[Rekordy wybrane ze zbioru]

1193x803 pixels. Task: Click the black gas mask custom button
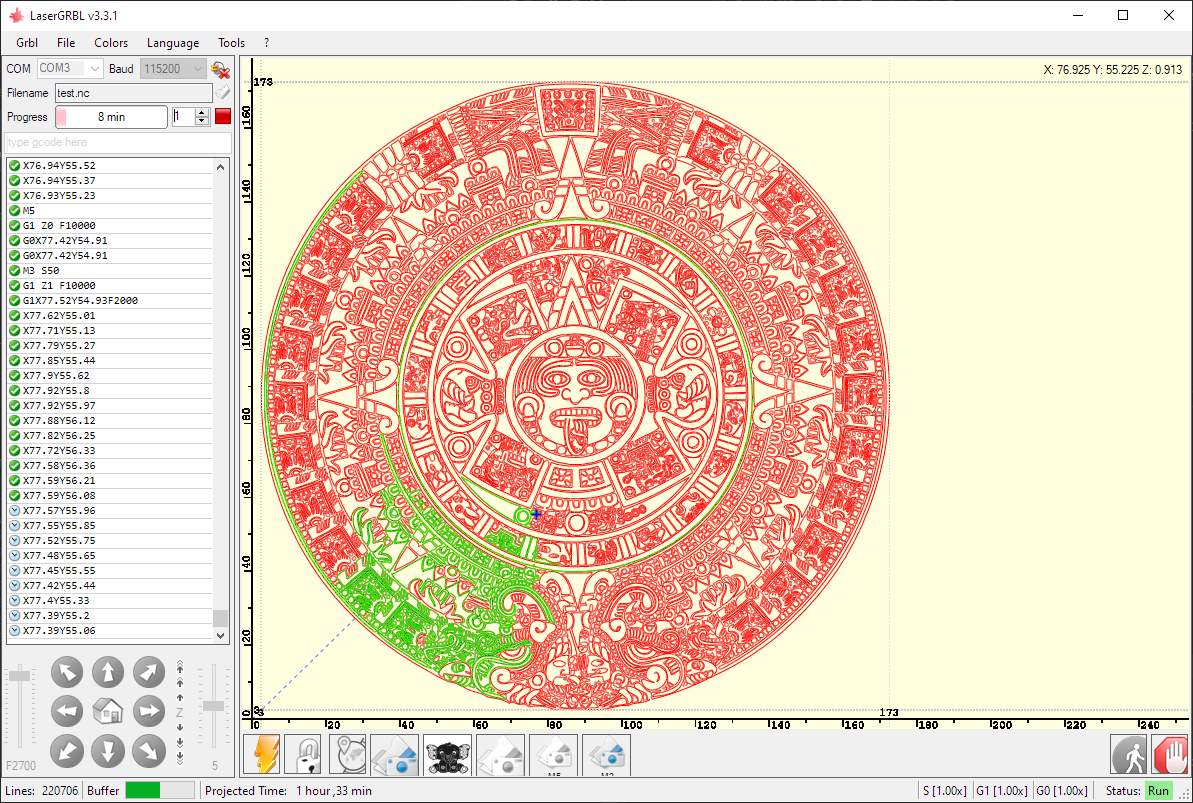(x=447, y=754)
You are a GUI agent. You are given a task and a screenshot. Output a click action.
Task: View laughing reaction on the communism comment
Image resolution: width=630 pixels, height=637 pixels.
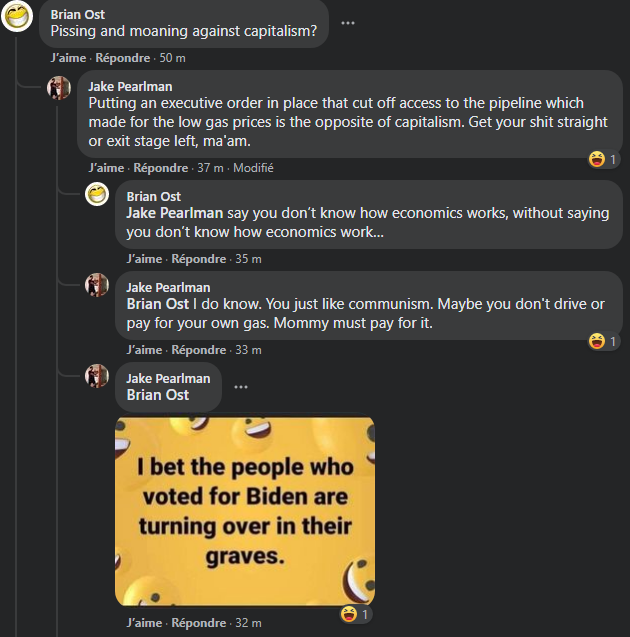pos(603,341)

● Polecenie: Przedstaw cały powyższy wykaz jako tabelę Markdown z kolumnami „Nr” i „Treść”, gdzie każdy wiersz zawiera kolejny numer i jedną linię, z pominięciem pustych linii. Obrazów nie umieszczaj w odpowiedzi.

● Odpowiedź:
| Nr | Treść |
|---|---|
| 1 | 1193x803 pixels. Task: Click the black gas mask custom button |
| 2 | (x=447, y=754) |
| 3 | You are a GUI agent. You are given a task and a screenshot. Output a click action. |
| 4 | Task: View laughing reaction on the communism comment |
| 5 | Image resolution: width=630 pixels, height=637 pixels. |
| 6 | pos(603,341) |